Data supplied –

=======

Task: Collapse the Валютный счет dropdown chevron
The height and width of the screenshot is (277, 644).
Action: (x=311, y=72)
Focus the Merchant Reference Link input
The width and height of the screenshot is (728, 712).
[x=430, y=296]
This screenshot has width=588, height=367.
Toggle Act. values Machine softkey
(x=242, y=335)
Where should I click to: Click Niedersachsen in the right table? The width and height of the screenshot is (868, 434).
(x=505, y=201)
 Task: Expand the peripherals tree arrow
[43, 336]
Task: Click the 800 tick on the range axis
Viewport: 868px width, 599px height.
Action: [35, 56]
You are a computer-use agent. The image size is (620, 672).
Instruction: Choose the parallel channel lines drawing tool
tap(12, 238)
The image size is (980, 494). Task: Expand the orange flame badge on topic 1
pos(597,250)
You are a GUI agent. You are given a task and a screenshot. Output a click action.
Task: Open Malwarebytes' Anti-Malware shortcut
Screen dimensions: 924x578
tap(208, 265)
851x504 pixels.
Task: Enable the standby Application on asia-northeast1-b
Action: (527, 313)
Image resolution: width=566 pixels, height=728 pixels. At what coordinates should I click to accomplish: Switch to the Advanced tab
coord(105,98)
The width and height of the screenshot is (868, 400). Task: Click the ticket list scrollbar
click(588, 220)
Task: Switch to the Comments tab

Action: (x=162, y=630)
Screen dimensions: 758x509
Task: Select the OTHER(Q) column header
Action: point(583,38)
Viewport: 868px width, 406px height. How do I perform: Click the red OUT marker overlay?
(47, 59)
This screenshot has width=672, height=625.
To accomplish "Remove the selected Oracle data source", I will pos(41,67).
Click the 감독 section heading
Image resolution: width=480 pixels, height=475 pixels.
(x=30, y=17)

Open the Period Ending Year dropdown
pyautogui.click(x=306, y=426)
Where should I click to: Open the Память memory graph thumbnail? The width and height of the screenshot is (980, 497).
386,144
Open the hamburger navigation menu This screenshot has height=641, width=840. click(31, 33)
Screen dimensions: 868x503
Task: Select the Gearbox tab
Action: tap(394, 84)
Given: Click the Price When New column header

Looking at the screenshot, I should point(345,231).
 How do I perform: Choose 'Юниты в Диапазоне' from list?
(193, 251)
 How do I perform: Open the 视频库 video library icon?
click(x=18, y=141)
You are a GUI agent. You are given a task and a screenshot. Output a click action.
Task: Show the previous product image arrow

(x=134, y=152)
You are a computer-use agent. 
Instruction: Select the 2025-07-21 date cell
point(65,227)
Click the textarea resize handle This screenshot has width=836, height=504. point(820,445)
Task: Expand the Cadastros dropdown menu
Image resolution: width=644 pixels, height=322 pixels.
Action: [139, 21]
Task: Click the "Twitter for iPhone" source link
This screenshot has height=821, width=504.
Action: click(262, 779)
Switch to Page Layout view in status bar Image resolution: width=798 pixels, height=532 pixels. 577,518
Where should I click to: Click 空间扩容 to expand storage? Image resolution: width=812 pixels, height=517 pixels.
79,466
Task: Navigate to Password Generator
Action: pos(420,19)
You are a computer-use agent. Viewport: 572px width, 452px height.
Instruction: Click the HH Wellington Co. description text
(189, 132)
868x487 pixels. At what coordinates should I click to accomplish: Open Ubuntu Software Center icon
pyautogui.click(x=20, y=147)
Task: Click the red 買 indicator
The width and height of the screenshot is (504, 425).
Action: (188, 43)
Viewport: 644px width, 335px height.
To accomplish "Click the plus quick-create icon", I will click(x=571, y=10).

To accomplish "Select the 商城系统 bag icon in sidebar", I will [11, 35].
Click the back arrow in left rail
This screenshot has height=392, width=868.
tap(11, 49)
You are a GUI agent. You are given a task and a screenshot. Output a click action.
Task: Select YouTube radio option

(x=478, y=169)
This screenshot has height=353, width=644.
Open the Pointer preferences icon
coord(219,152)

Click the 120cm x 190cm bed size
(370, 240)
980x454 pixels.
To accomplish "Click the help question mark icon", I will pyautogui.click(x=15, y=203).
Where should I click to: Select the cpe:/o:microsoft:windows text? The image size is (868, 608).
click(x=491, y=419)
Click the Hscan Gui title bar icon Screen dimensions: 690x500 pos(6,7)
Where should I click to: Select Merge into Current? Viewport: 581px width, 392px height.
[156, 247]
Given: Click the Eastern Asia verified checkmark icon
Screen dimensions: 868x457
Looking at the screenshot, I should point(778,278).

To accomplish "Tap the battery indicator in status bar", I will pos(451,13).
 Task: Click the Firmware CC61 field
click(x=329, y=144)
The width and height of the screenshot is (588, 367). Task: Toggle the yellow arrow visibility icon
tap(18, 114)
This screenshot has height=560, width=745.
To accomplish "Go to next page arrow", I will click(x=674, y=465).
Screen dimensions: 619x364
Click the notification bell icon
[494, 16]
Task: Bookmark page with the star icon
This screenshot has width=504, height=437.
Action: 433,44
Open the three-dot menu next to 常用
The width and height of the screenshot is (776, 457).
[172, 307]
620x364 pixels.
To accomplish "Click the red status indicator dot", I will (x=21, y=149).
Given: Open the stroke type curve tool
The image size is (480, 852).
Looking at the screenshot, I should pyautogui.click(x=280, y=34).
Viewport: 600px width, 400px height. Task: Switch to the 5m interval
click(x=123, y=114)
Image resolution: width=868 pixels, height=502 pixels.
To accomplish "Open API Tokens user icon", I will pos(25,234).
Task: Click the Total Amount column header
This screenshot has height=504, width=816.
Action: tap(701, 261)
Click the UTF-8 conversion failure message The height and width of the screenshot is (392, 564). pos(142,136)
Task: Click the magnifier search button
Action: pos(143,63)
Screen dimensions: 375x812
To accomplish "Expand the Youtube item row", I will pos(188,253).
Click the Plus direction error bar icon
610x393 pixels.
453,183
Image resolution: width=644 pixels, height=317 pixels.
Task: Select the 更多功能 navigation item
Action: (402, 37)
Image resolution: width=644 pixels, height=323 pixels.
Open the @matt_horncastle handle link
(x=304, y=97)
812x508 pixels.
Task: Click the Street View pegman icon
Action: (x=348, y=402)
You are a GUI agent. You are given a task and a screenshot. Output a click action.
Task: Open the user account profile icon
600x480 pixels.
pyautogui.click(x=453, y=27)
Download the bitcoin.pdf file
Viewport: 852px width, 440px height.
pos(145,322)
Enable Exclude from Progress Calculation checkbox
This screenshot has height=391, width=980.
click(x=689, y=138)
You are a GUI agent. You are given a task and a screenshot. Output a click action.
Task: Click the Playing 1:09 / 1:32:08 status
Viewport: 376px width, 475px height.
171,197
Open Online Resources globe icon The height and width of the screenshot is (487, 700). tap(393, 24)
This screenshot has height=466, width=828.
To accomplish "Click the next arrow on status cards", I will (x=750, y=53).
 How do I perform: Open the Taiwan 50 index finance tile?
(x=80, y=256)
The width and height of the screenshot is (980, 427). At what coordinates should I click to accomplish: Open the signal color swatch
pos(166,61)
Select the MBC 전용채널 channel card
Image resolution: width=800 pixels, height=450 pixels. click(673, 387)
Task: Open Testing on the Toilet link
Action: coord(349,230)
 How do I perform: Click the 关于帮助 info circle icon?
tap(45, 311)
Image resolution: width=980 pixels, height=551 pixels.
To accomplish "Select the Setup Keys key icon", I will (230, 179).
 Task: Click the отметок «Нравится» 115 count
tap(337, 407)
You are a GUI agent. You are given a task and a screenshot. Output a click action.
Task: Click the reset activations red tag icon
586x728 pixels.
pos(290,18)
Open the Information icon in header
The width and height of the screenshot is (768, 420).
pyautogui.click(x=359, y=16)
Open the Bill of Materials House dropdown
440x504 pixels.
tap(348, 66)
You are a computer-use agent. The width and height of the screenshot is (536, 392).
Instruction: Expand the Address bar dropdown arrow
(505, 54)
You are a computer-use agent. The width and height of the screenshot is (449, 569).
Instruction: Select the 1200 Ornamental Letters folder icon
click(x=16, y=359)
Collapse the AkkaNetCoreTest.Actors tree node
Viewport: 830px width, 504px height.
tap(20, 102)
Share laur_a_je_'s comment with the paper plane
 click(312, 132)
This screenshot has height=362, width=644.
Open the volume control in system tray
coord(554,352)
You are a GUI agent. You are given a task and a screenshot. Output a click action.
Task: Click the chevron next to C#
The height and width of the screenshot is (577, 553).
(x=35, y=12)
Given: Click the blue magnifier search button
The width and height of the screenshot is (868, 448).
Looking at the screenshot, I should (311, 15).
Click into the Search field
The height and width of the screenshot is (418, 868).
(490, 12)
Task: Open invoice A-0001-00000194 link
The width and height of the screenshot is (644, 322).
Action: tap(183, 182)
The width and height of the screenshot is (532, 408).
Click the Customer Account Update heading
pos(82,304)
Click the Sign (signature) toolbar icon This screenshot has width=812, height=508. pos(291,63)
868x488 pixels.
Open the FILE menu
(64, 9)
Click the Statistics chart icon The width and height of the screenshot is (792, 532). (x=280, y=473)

=======

Task directions – Answer with a single number: the count of lines above that contain the string "Collapse".

Result of the exercise – 2